*Material for this exercise:*
--- START ---

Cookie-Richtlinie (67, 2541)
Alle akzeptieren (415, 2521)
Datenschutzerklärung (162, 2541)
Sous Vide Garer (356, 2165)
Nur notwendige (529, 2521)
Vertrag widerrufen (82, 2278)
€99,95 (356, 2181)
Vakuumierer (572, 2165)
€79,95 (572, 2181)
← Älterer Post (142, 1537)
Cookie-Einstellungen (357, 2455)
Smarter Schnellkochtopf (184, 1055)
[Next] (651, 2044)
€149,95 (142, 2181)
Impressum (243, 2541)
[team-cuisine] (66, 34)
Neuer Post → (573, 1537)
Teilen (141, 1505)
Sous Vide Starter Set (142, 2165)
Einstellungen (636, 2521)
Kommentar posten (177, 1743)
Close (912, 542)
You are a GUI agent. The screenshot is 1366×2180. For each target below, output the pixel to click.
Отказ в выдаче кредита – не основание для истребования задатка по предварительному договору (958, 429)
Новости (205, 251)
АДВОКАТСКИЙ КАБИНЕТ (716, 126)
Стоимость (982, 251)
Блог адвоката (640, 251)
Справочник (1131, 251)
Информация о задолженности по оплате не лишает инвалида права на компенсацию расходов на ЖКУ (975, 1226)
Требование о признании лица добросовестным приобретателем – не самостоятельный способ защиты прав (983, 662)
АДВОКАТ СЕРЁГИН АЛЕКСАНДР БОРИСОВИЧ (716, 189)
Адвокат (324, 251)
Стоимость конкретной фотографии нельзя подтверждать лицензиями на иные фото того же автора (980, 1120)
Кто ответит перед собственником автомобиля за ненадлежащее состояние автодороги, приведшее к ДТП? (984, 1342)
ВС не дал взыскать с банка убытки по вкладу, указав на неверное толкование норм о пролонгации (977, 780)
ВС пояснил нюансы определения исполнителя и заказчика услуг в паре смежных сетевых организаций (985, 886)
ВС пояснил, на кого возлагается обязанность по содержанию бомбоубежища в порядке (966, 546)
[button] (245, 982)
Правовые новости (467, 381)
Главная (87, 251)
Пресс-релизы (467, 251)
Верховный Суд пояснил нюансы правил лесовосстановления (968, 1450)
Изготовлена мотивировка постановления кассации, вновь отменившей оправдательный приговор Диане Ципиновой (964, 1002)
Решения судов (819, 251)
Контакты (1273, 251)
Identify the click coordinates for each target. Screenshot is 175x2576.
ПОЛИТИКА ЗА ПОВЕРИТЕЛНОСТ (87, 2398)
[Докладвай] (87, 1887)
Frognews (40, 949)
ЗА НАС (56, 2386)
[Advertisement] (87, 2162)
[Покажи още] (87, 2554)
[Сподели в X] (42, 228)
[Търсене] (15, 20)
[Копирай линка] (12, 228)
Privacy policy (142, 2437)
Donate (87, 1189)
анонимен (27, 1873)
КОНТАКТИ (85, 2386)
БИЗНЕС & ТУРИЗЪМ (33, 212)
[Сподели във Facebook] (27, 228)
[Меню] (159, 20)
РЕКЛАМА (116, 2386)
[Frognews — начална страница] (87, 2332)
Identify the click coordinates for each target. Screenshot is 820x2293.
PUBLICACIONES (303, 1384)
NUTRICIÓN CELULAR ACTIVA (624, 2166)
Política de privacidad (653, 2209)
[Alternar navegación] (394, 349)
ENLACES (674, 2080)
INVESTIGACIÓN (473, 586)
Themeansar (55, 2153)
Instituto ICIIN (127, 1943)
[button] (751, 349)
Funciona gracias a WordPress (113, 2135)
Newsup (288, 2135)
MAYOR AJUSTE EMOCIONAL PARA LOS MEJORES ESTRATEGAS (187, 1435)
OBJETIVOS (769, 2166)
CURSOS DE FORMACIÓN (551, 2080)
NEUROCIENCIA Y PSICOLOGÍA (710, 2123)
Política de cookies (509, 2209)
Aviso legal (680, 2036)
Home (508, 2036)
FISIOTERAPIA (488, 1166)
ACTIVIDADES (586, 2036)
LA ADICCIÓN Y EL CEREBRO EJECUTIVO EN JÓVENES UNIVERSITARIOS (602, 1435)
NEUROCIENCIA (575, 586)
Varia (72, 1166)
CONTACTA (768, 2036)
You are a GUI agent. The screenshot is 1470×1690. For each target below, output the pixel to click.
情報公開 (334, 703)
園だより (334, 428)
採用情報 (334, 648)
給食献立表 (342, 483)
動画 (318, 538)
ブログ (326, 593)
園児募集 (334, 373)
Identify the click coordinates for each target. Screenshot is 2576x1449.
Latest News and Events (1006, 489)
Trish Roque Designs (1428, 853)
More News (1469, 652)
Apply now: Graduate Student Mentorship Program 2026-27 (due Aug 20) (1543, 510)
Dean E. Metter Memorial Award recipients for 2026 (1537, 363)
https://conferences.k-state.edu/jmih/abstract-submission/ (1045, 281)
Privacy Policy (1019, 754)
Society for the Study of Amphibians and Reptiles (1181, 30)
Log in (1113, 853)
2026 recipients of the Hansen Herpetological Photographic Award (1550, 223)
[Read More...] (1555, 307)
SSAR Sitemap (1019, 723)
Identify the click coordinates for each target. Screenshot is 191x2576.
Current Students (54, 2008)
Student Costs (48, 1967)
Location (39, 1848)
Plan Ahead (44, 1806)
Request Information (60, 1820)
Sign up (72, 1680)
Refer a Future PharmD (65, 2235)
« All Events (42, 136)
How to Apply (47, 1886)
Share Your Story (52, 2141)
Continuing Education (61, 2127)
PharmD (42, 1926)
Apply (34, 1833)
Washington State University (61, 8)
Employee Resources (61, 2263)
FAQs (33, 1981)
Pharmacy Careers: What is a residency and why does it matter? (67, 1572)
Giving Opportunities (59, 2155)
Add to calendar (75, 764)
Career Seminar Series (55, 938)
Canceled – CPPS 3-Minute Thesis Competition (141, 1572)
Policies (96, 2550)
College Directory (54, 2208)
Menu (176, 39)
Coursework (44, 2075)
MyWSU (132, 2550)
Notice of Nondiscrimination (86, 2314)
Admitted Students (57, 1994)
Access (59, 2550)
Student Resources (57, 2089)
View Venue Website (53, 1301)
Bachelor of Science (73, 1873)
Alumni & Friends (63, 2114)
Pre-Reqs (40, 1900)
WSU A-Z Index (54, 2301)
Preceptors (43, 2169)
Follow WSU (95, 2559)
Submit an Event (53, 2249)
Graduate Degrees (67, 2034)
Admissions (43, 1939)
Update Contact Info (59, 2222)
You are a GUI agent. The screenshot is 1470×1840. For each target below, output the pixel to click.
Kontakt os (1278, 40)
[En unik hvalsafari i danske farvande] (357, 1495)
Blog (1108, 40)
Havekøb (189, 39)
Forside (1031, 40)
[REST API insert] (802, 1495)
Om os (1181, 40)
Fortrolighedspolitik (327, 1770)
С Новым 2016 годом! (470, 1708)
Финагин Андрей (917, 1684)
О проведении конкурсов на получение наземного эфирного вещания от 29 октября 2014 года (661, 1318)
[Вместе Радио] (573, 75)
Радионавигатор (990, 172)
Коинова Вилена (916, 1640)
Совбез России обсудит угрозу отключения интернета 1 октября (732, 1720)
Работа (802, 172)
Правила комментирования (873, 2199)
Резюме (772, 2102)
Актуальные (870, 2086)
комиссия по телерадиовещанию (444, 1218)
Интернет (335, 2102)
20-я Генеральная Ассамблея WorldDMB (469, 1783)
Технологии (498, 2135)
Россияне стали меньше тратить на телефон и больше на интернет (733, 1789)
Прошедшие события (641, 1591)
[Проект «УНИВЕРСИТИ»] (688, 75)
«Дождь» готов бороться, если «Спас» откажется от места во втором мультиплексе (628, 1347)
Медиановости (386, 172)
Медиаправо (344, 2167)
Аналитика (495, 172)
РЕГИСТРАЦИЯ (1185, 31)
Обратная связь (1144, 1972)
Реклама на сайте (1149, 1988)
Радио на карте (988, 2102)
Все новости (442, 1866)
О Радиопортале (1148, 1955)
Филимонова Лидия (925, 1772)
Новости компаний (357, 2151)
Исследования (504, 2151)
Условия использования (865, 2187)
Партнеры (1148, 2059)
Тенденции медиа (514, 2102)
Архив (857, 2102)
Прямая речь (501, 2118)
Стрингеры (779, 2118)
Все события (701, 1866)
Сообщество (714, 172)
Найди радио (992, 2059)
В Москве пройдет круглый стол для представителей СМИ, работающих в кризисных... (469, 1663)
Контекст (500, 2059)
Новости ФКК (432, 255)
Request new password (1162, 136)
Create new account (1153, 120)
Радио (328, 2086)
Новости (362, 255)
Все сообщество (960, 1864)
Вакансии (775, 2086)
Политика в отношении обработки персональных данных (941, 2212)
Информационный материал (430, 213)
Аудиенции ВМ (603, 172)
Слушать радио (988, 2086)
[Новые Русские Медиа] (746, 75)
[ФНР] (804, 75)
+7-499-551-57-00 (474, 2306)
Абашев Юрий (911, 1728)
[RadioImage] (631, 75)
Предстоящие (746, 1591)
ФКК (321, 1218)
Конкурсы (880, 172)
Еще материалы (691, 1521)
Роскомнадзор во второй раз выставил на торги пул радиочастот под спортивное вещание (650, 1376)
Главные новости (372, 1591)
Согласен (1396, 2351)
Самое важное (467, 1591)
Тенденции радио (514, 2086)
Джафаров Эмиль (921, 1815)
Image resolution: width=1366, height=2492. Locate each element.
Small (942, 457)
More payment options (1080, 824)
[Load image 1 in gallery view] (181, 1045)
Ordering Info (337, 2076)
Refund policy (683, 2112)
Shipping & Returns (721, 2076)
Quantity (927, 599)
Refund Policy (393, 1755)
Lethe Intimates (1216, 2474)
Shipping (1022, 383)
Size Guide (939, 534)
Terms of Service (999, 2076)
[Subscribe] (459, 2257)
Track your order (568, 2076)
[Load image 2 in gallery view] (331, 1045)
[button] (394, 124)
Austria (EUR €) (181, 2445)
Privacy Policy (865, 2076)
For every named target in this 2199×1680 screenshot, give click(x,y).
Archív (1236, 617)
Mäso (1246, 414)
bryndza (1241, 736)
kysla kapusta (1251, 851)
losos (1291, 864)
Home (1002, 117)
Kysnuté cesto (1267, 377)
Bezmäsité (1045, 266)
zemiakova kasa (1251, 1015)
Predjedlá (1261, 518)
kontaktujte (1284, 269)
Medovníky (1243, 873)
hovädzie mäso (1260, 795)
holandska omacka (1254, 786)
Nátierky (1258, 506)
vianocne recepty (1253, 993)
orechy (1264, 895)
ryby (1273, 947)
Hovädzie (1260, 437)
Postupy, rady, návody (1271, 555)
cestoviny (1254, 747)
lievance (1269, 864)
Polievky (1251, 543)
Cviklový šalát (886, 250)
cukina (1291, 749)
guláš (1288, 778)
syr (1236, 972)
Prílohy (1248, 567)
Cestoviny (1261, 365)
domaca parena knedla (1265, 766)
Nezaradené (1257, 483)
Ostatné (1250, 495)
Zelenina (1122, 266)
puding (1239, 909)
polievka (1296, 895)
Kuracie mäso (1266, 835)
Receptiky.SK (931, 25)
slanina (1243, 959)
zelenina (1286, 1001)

--- END ---

*The problem:* Both the line containing "Screenshot is 191x2576." and the line containing "Submit an Event (53, 2249)" belong in the answer. Print them and every line above that falls between them exactly, and no others.

*Written solution:*
Identify the click coordinates for each target. Screenshot is 191x2576.
Current Students (54, 2008)
Student Costs (48, 1967)
Location (39, 1848)
Plan Ahead (44, 1806)
Request Information (60, 1820)
Sign up (72, 1680)
Refer a Future PharmD (65, 2235)
« All Events (42, 136)
How to Apply (47, 1886)
Share Your Story (52, 2141)
Continuing Education (61, 2127)
PharmD (42, 1926)
Apply (34, 1833)
Washington State University (61, 8)
Employee Resources (61, 2263)
FAQs (33, 1981)
Pharmacy Careers: What is a residency and why does it matter? (67, 1572)
Giving Opportunities (59, 2155)
Add to calendar (75, 764)
Career Seminar Series (55, 938)
Canceled – CPPS 3-Minute Thesis Competition (141, 1572)
Policies (96, 2550)
College Directory (54, 2208)
Menu (176, 39)
Coursework (44, 2075)
MyWSU (132, 2550)
Notice of Nondiscrimination (86, 2314)
Admitted Students (57, 1994)
Access (59, 2550)
Student Resources (57, 2089)
View Venue Website (53, 1301)
Bachelor of Science (73, 1873)
Alumni & Friends (63, 2114)
Pre-Reqs (40, 1900)
WSU A-Z Index (54, 2301)
Preceptors (43, 2169)
Follow WSU (95, 2559)
Submit an Event (53, 2249)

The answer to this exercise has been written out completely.